One of my biggest challenges in this field is to help users interpret their requests into functional computer software. It's far easier to give them exactly what they want and then put the blame back on them. I prefer to guide them as much as I can so that we as a company develop software that makes everybody's life easier and helps the bottom line."
He's right, of course - about how to work with users, not about what I was suggesting. (That column was about getting user support and involvement for otherwise impossible projects.) We have to get in tight with users to guide them and help them make sense of the technology available. And we need them as much as they need us. We know IT, but they know the business.
So why do so many IT people refuse to buy into that idea?
Face it: For most of us, users are mainly an annoyance when we're building systems. They don't understand the technology. They don't like it when they get what they asked for. They're always changing the requirements and demanding the inelegant, the hard to design, the impossible to code.
Besides, isn't IT cozying up to users just some management guru's fatheaded fad? Why can't users just throw the specs over the wall, let us do our work and accept what we throw back?
That's not an idle question. We used to develop systems that way. Why do we have to change?
Because the pivot point, the fulcrum we get our leverage from, has changed.
In the old days, our job was about data. We collected it, protected it, massaged it and doled it out in reports (and, after LANs arrived, in client/server applications). Sure, we also managed and maintained a lot of technology. But still, at the heart of our mission was the data.
And data structures don't change much over time. They can't, because changing a data structure means changing every application, every screen, every report, every protocol that depends on that data structure.
So every new application was really just another variation on an old theme:
Fetch the data, present the data, process the data, store the data.
But today our job is about business. It's about a whole slew of specialties we're supposed to support - sales, manufacturing, supply chains, just-in-time everything. And not just the data-related parts. It's also about communications, trust, relationship building, deal-closing.
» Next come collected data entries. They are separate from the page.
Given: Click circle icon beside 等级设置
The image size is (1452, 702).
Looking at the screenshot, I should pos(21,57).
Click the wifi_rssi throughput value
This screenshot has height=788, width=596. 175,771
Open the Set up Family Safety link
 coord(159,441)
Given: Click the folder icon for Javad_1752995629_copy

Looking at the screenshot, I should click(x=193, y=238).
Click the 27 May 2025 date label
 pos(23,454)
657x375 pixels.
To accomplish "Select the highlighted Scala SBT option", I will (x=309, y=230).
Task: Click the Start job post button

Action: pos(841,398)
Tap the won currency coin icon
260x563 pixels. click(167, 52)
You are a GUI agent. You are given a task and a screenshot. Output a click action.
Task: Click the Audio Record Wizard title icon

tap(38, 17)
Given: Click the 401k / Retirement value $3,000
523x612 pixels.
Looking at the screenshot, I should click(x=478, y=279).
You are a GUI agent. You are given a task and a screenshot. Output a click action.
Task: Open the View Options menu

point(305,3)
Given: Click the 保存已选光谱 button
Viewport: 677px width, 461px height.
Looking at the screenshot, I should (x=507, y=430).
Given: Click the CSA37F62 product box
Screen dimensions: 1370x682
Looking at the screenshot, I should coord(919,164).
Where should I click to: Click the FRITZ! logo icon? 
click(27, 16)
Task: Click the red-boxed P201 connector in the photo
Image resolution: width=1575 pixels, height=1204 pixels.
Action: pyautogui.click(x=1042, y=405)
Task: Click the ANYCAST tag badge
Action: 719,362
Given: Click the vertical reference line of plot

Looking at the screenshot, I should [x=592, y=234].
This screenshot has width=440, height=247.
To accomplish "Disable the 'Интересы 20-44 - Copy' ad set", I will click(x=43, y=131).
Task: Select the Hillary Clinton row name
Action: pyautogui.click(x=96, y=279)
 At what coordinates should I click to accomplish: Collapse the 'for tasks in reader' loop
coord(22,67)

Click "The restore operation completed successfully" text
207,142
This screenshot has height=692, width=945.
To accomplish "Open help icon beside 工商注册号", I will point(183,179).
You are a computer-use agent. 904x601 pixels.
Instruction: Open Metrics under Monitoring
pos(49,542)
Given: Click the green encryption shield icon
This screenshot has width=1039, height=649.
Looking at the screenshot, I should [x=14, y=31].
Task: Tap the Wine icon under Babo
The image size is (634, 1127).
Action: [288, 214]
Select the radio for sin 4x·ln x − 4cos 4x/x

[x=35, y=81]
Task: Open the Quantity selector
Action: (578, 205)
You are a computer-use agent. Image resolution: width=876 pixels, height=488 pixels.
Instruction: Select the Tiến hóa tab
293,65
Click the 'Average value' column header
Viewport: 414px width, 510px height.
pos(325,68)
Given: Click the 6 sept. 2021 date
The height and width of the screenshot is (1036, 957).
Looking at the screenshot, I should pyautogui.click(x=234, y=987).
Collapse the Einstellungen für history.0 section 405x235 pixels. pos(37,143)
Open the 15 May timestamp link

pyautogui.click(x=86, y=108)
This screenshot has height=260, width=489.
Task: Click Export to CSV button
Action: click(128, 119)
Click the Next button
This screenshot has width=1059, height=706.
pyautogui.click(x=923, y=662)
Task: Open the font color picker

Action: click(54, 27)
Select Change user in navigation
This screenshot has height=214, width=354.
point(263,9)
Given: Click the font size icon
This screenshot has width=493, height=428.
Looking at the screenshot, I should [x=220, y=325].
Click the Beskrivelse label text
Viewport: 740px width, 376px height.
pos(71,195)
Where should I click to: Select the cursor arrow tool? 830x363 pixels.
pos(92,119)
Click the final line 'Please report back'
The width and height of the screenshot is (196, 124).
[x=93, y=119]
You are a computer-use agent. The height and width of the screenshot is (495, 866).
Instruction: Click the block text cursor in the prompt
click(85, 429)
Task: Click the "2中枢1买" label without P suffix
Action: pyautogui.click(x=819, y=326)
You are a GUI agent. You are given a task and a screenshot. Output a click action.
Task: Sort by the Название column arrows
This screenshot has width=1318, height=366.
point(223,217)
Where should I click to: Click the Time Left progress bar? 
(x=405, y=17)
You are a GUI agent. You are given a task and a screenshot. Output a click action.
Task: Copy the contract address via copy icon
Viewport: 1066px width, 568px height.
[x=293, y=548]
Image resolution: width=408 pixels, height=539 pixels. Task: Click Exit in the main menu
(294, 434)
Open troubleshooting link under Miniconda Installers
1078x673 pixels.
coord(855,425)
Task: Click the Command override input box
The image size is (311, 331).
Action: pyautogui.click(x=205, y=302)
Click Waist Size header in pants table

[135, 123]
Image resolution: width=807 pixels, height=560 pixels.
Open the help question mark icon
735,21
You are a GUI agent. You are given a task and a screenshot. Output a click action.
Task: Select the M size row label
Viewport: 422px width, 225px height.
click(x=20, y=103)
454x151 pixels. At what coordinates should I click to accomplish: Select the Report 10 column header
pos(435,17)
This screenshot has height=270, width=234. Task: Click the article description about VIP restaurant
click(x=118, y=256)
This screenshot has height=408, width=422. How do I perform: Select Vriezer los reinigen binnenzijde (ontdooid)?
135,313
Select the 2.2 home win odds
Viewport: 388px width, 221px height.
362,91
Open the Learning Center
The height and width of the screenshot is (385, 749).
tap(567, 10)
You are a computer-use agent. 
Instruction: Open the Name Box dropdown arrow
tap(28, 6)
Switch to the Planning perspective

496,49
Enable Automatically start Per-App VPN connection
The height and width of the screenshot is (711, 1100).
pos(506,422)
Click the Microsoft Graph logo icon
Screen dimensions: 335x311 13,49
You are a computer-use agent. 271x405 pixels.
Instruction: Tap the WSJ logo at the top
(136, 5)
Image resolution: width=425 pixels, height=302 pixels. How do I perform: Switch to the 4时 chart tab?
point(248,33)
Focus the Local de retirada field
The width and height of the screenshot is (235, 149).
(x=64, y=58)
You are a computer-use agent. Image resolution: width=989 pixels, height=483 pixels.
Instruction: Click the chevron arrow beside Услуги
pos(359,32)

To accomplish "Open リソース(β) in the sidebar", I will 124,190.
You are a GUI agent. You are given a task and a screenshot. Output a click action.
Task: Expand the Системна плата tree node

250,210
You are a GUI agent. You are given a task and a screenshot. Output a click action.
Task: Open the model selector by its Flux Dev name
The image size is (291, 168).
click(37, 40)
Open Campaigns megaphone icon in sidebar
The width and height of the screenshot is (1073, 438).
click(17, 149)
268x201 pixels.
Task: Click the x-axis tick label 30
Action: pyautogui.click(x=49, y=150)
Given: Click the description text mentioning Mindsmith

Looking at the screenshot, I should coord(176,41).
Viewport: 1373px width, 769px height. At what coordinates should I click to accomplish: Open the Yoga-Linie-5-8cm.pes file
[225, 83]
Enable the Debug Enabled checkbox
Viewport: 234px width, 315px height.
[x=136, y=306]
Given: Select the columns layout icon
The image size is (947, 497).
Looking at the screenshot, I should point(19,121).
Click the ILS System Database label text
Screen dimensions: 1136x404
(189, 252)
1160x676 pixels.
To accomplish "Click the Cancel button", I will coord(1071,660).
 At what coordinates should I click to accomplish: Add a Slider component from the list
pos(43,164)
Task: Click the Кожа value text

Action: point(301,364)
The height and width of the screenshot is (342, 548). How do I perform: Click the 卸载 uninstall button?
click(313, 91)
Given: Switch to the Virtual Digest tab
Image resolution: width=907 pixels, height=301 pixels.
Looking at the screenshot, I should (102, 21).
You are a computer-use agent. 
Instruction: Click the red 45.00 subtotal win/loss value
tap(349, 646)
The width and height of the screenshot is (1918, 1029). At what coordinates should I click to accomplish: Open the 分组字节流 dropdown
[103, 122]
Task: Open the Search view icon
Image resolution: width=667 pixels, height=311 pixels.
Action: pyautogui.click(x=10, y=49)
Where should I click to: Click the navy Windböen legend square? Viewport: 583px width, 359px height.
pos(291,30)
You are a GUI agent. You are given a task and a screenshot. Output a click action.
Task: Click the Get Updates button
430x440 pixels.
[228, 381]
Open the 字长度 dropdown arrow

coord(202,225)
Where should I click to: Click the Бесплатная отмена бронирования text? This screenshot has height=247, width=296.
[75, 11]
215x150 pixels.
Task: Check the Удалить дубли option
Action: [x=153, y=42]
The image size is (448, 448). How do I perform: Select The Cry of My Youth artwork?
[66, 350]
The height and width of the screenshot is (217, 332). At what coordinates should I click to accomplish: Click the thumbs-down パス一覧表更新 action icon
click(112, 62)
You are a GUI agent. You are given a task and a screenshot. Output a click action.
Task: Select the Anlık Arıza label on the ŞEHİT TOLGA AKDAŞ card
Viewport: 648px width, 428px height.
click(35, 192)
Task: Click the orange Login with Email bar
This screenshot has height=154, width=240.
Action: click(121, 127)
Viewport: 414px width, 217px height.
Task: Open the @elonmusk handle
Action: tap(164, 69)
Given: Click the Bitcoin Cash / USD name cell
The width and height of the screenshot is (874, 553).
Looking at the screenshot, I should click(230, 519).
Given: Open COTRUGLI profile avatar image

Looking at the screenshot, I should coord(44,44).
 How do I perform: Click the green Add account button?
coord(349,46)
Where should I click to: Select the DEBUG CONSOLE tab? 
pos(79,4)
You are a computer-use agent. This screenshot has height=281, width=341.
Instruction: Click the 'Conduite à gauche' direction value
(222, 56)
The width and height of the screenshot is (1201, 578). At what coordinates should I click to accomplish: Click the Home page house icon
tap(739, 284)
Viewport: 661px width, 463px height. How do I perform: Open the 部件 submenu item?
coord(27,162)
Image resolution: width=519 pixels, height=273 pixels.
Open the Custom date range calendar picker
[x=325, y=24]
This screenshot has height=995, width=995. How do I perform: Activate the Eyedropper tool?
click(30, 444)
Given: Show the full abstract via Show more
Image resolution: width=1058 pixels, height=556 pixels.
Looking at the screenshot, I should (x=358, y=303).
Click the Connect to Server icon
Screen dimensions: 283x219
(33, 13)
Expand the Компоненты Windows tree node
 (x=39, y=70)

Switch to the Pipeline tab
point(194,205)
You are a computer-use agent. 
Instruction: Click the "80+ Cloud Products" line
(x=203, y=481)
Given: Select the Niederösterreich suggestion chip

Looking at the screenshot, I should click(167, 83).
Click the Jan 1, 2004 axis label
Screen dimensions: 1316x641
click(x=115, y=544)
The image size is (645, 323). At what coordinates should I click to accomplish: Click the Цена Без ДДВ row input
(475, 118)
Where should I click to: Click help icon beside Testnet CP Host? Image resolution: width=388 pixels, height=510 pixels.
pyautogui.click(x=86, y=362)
Those are real, immensely complex business processes. And they change constantly. And the only people who really know them are users. But the users can't formalize what they know into a spec, even if they had the time. And that spec wouldn't be valid by the time we finished a new system anyway.
As stable and unchanging as data structures were before - that's how slippery business processes are now.
And that's why we need users, why we have to be in so close with them today.
Many - maybe most - of the applications and systems we'll be building for the next decade won't be about data. They'll be about what users do. And that will keep changing. We'll have to help make sense of all that. And we'll have to keep refining and changing our understanding - and our systems - to match what users really need each day.
So don't kid yourself. Getting in close with users isn't some annoying gimmick or business fad. This time it's for real. Things have changed - and for IT, how we leverage that change will define how well we serve the business.
Hayes, Computerworld's staff columnist, has covered IT for more than 20 years.